Si entregas las primicias, se asegura el resto de “la cosecha”. En esta época, algunos ministros señalan las primicias como: el primer cheque completo que cobras en el año. También te dicen que cuando ofrendas, diezmas, entregas primicias, etc., estás bendiciendo a tu futura generación. Lo contrario a todo lo anterior es muy fácil deducirlo, es decir, si no cumples con lo que ellos demandan, no bendices a tu futura generación y quizás alguno puede agregar que les estás maldiciendo.
Hoy día pagan las indulgencias a través de diezmos y algunas ofrendas involuntarias (digo involuntarias porque son motivadas por manipulación), de la misma manera que en aquella época la gente compraba indulgencias.
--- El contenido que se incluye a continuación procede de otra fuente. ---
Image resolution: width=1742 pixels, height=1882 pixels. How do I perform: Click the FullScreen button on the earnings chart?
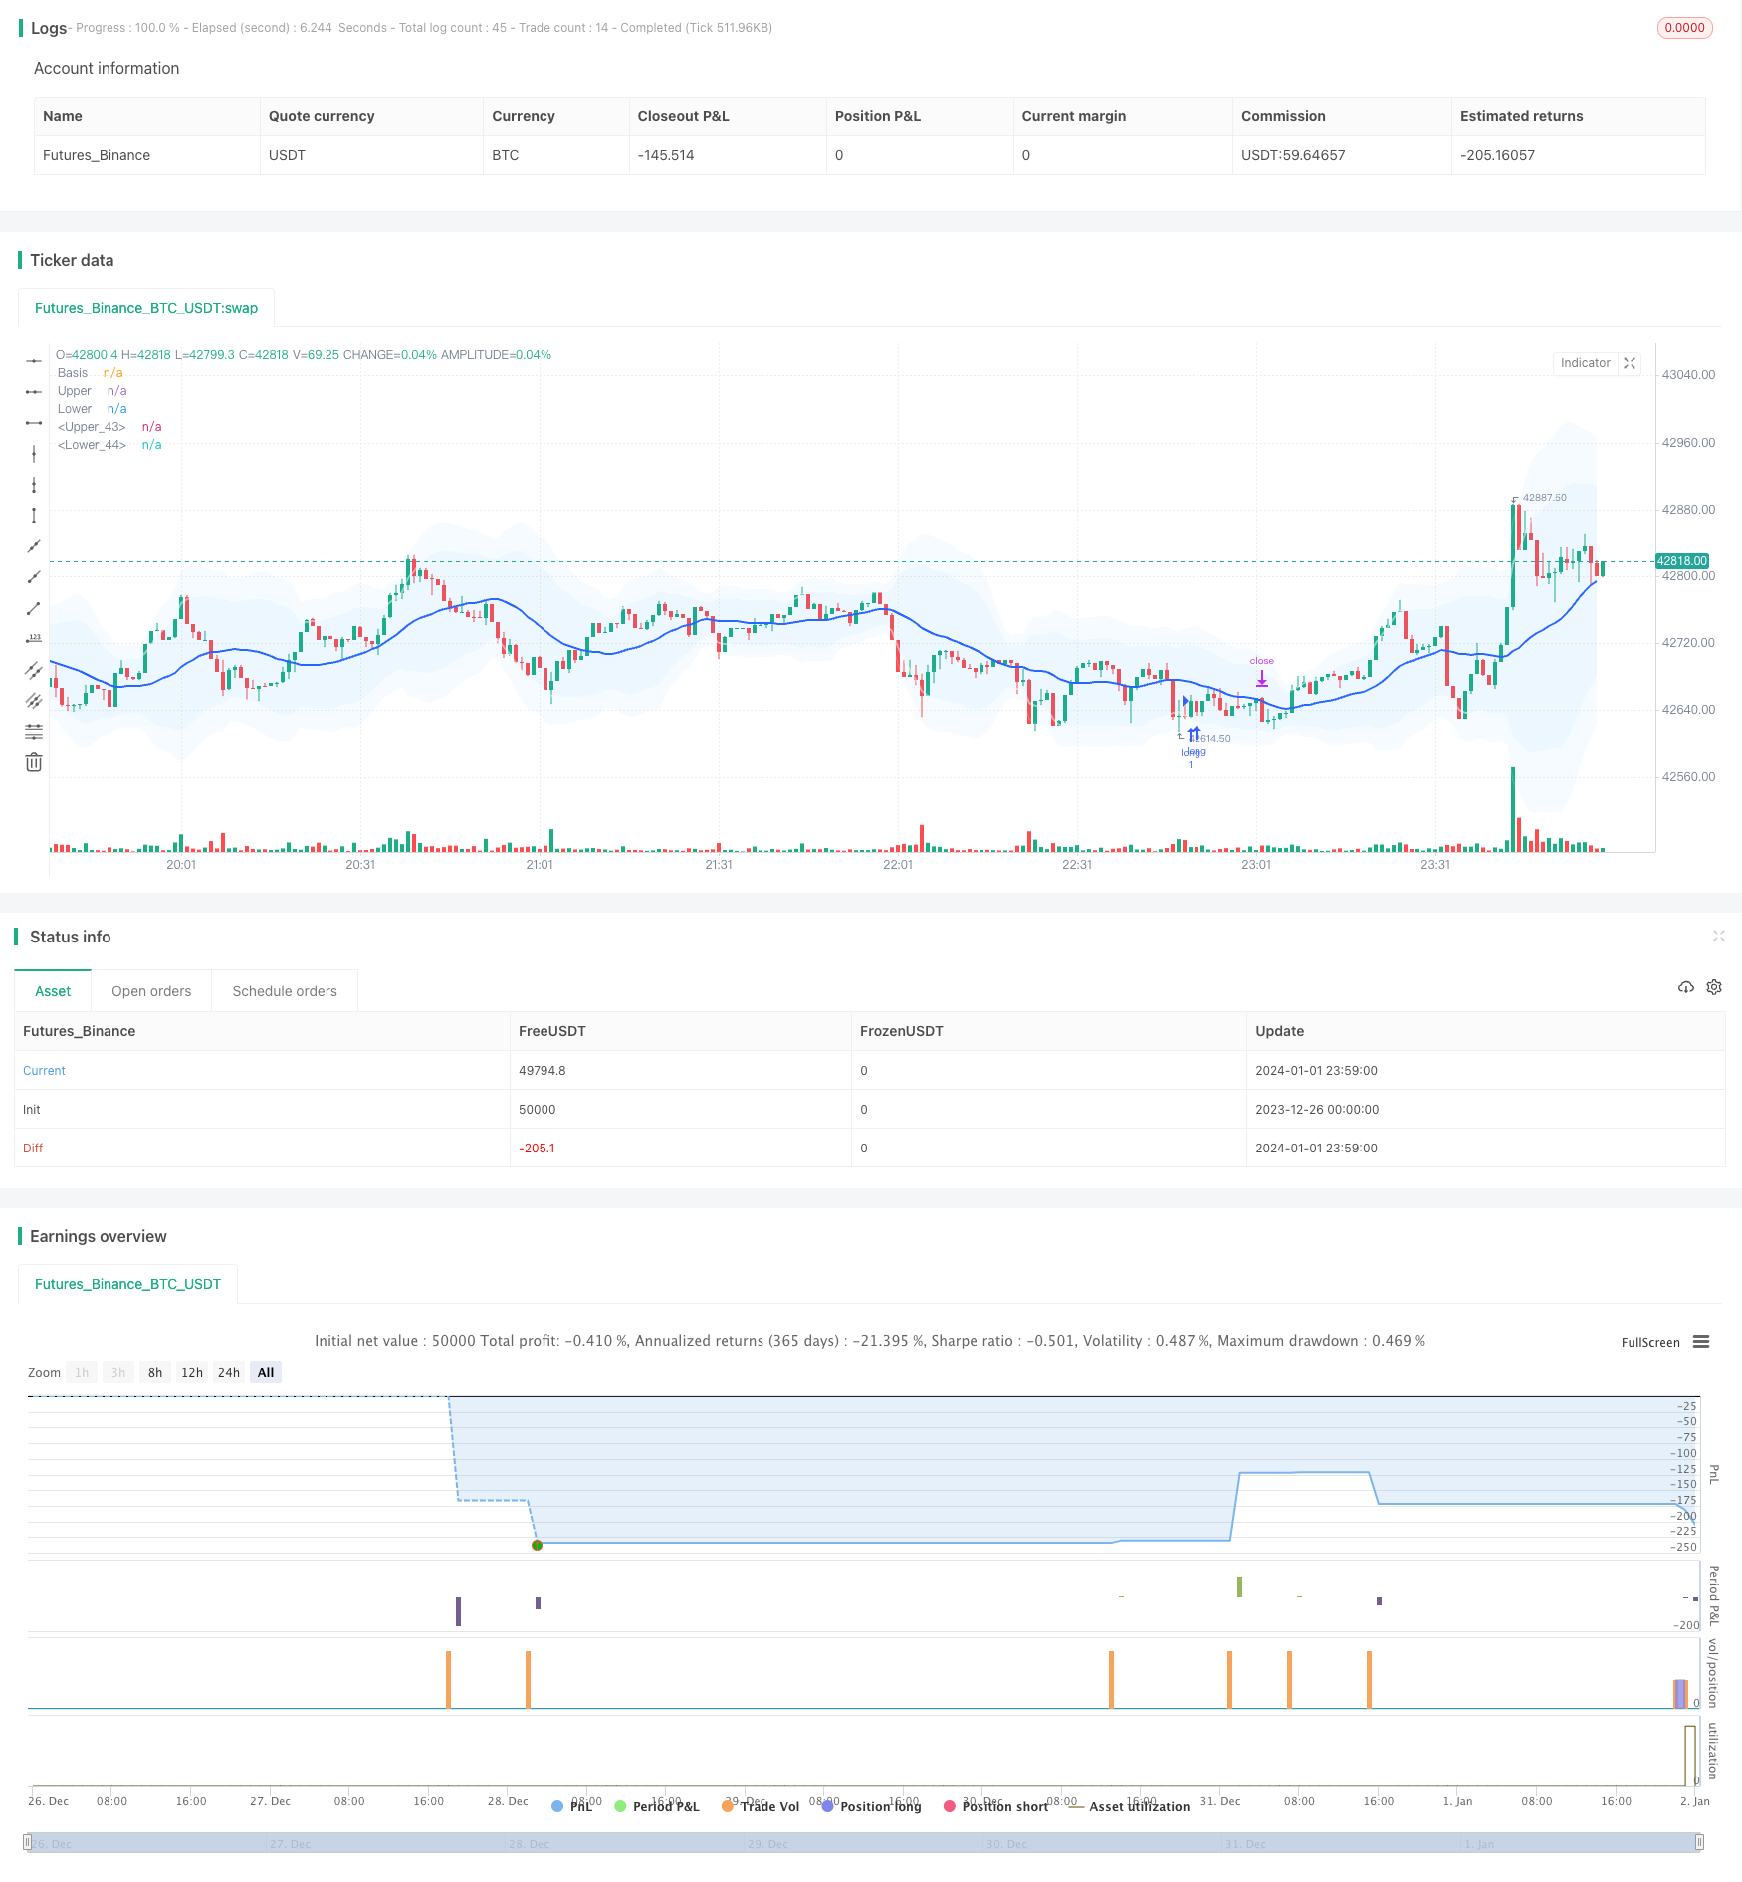(x=1650, y=1342)
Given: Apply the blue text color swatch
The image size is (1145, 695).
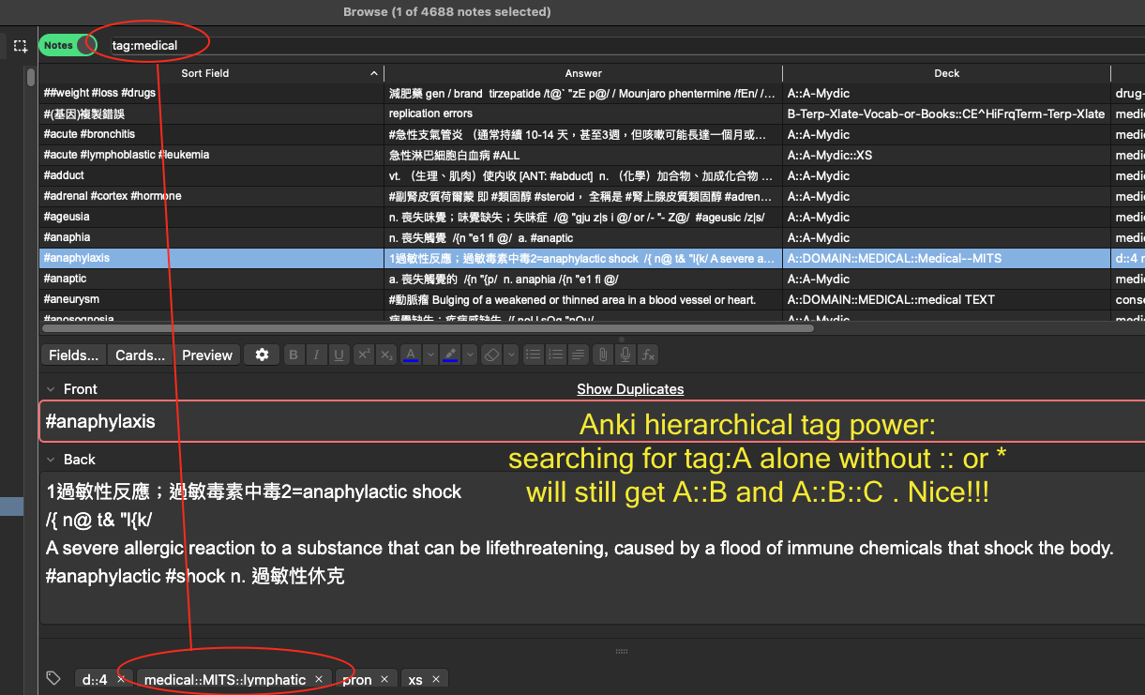Looking at the screenshot, I should [x=410, y=355].
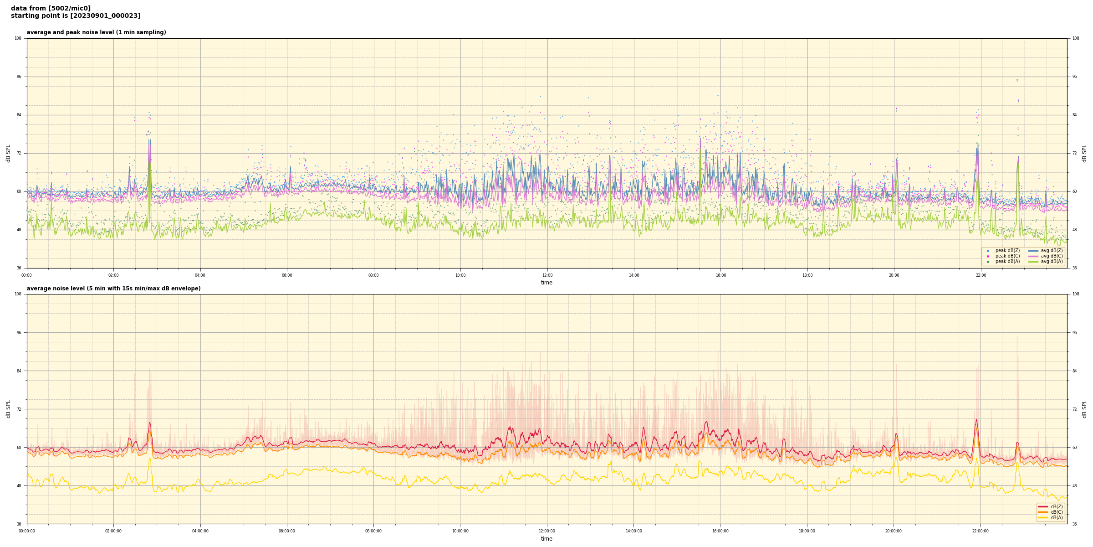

Es muy fácil manipular al ser humano, utilizando argumentos espirituales y religiosos, sin importar su capacidad intelectual, nivel de escolaridad, profesión, posición social o económica, etc. Muchas personas dirán que podrán manipular a otros, pero no a ellos. La triste realidad es que muy pocos logran desatarse o escapar de esos lazos. Los que se exponen a las enseñanzas, predicaciones, testimonios y todo tipo de maquinaciones de estos ministros expertos manipuladores, “en el nombre del Señor”, los cuales no tienen temor de Dios, tarde o temprano serán presa fácil. Estos ministros inescrupulosos son modernos vendedores de indulgencias, camuflados tras bastidores.
En algunas de estas 95 tesis de Lutero, queda claramente establecido que es de mayor valor e importancia ayudar al pobre y al que está necesitado, que la construcción de templos y muchas otras actividades que se realizan en las iglesias, usando el nombre del Señor como excusa.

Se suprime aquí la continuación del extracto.